Anne Hollonds is new National Children’s Commissioner for Australia

Anne Hollonds, Australia’s new National Children’s Commissioner, has began her role by emphasising the need for greater recognition of the importance of childhood in Australia. 

“Childhood is quite rightly described as critically important for people’s social, health and economic outcomes, but the value of childhood is not only about the future adult that a child may become,” said Commissioner Hollonds.

“Children must be respected for who they are in the ‘here and now’, which is why Australia needs a human rights framework that values childhood, respects children, and supports the wellbeing of children and their families,” she added.

The National Children’s Commissioner is a statutory position responsible for protecting and promoting the rights of all children in Australia, as set out in the United Nations Convention on the Rights of the Child.

With the COVID-19 global pandemic, children in Australia are living through unparalleled times. Some of the negative impacts on children and young people were highlighted in a report by the Australian Human Rights Commission and Kids Helpline in September.

We know the pandemic has had major impacts on children, in terms of their mental health, social isolation and education. It has also exposed gaps in support services, and ongoing inequality and disadvantage

“It will be vital for governments to consider children in the road to recovery, because the impacts on children and their families are likely to be ongoing, and Australia’s children need an ongoing commitment to the protection of their rights.”

Commissioner Hollonds was previously the Director of the Australian Institute of Family Studies.

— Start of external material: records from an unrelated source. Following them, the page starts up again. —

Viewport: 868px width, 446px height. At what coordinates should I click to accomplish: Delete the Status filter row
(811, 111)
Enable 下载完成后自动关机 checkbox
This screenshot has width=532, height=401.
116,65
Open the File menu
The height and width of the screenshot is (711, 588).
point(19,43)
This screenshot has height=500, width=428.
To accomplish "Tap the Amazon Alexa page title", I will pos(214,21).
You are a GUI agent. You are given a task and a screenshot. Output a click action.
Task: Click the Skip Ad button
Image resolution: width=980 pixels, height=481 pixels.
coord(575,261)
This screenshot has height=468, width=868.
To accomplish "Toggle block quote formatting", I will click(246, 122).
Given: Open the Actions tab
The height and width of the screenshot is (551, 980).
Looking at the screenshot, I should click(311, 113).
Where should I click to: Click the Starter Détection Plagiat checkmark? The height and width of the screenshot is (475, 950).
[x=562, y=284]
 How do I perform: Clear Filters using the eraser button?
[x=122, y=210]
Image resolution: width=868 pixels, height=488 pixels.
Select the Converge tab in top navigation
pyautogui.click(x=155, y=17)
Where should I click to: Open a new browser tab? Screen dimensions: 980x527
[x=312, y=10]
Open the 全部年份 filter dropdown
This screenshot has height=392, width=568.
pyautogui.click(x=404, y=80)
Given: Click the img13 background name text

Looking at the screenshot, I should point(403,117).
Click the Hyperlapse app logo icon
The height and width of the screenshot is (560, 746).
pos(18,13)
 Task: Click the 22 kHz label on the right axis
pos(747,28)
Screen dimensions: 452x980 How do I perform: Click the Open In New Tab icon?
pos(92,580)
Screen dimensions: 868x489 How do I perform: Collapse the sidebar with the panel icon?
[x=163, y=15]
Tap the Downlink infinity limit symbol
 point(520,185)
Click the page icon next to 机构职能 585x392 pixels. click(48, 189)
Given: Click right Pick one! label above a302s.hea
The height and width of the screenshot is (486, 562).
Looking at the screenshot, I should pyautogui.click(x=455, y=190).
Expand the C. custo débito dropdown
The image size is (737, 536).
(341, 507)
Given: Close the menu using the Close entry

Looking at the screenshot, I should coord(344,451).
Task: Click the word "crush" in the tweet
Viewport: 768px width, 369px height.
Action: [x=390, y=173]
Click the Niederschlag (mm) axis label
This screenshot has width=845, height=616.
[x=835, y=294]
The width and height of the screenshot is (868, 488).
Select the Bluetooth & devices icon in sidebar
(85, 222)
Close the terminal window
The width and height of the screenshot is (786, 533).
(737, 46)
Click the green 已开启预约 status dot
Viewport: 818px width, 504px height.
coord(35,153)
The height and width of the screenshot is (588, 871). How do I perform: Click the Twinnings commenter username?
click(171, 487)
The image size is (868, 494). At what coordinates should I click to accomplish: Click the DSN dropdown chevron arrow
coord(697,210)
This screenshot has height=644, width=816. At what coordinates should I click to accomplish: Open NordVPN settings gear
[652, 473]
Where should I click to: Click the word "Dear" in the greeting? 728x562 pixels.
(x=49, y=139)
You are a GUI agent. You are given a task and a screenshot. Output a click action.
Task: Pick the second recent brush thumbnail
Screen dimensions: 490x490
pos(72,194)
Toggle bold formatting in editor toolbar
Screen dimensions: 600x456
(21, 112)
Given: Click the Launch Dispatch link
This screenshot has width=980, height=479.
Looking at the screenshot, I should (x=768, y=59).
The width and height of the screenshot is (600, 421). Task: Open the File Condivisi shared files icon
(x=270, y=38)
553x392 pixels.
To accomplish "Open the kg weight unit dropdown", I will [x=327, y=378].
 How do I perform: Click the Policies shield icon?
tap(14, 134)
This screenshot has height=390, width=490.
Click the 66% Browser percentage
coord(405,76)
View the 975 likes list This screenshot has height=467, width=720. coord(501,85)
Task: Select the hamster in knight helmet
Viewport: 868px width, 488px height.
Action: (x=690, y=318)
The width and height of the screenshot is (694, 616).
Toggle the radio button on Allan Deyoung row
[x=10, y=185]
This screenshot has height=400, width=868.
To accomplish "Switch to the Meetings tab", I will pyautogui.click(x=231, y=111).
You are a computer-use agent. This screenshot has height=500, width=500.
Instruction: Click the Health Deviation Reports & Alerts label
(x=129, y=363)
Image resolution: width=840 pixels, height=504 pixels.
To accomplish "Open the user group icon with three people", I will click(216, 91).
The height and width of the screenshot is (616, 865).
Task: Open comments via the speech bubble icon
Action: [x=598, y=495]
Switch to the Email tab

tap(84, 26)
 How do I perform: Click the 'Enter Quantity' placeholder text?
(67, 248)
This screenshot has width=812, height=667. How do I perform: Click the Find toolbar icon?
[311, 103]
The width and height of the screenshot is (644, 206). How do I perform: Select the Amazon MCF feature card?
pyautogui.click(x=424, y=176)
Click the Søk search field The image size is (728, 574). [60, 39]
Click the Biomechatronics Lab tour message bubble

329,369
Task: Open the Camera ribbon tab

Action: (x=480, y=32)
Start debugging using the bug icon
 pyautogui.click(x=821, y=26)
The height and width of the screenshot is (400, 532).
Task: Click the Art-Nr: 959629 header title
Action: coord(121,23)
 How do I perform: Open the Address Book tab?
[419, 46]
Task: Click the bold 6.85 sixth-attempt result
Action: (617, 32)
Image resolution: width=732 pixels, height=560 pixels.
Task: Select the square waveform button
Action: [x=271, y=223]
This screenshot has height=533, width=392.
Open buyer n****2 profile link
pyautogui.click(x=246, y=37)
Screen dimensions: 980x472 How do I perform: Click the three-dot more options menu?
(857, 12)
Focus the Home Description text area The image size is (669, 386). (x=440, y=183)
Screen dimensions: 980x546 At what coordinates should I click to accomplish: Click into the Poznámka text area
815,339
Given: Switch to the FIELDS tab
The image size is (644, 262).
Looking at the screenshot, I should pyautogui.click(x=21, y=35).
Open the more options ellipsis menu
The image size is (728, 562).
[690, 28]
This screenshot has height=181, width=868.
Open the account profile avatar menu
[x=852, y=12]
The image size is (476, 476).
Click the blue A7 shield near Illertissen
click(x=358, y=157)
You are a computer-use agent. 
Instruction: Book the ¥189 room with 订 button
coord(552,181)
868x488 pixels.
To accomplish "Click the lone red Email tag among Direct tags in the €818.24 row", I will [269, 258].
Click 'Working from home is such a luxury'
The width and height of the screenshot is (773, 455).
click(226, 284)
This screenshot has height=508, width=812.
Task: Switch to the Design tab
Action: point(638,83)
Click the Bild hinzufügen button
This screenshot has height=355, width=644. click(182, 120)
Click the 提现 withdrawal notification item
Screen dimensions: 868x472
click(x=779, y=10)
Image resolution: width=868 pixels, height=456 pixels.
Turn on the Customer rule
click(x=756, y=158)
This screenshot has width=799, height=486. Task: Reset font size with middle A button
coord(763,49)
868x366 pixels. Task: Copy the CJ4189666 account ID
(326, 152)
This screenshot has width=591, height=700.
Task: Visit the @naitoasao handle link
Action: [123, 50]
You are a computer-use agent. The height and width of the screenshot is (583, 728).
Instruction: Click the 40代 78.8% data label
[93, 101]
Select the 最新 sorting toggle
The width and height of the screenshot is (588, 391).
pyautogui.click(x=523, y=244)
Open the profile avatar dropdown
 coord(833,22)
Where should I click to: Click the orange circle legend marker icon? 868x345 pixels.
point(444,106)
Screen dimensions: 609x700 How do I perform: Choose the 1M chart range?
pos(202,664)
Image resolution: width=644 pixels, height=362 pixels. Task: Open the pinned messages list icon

She has more than 23 years’ experience as a Chief Executive Officer of government and non-government organisations focussed on policy, service delivery and research in health, education and social services, including the Benevolent Society and Relationships Australia NSW.

Commissioner Hollonds also has extensive front-line experience in children and family services, including in child protection, out-of-home care, domestic violence, child and family therapy, parenting education, and mental health.